Re: High Availability: Hot Standby vs. Warm Standby - Mailing list pgsql-admin

From Brad Nicholson
Subject Re: High Availability: Hot Standby vs. Warm Standby
Date
Msg-id 1278941155.29426.44.camel@bnicholson-desktop
Whole thread Raw
In response to Re: High Availability: Hot Standby vs. Warm Standby  (Thomas Kellerer <spam_eater@gmx.net>)
Responses Re: High Availability: Hot Standby vs. Warm Standby
List pgsql-admin
On Mon, 2010-07-12 at 08:58 +0200, Thomas Kellerer wrote:
> Greg Smith, 10.07.2010 14:44:
> >> Is there a difference in how much data could potentially be lost in
> >> case of a failover? E.g. because 9.0 replicates the changes quicker than 8.4?
> >
> > There's nothing that 9.0 does that you can' t do with 8.4 and the right
> > software to aggressively ship partial files around. In practice though,
> > streaming shipping is likely to result in less average data loss simply
> > because it will do the right thing to ship new transactions
> > automatically. Getting the same reaction time and resulting low amount
> > of lag out of an earlier version requires a level of external script
> > configuration that few sites every actually manage to obtain. You can
> > think of the 9.0 features as mainly reducing the complexity of
> > installation needed to achieve low latency significantly. I would bet
> > that if you tried to setup 8.4 to achieve the same quality level in
> > terms of quick replication, your result would be more fragile and buggy
> > than just using 9.0--the bugs would be just be in your own code rather
> > than in the core server.
> >
>
> Greg and Rob,
>
> thanks for the answers.
>
> I didn't "plan" (or expect) to get the same level of reliability from a "standard" 8.4 HA installation, so I don't
thinkI would go that way. If we do need that level, we'd go for 9.0 or for some other solution. 
>
> The manual lists three possible solutions to HA: shared disk failover, file system replication and Warm/Hot Standby.
I'mnot an admin (nor a DBA), so my question might sound a bit stupid: from my point of view solutions using shared disk
failoverof file system replication seem to be more reliable in terms of how much data can get lost (and possibly the
switchover lag) 

With Shared Disk failover, you don't use filesystem replication.  Your
disk resources are available to a secondary server, and in the result of
a failure to the primary server, your secondary takes ownership of the
disk resources.

The nice thing about shared disk solutions is that you won't lose any
committed data if a server fails.

The down sides are that this shared disk can be really tough to setup
properly. Your storage is a still a single point of failure, so you need
to make sure that it's reliable and most likely still use alternate
means to protect against failure of the storage.

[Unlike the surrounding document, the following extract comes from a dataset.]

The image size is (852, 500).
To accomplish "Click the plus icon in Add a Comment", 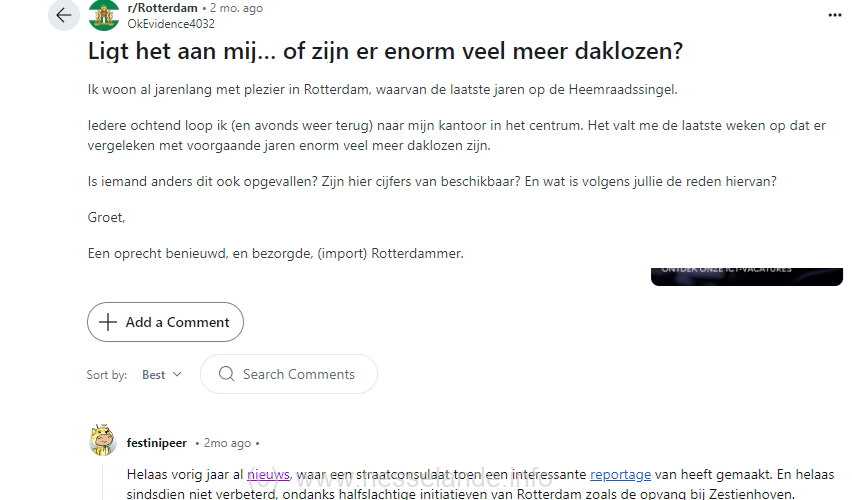I will (x=108, y=322).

Warm/Hot Standby is a lot easier to setup, but there is a window for
data loss on failure.  This can be minimized/eliminated by using some
sort of block level synchronous replication (DRBD file system, array or
SAN based) if you can afford the overhead.  I don't have any first hand
experience with the sync based stuff, so I can't comment much further
than that.

Switchover times are really going to vary.

For shared clusters, there is some overhead in dealing with the low
level disk stuff, but I find it's not that bad.

The bigger issue on switchover is whether or not you have time to call a
fast shutdown instead of having the server do a hard crash.  If it's a
hard crash (which it usually is), you'll start up in recovery mode on
the secondary server and have to replay through wal.  If you have a lot
of wal files you need to replay on start up, the switchover time can be
quite long.

Warm/Hot Standby tends to be faster on fail over as long as you are
applying the wal files at a reasonable rate.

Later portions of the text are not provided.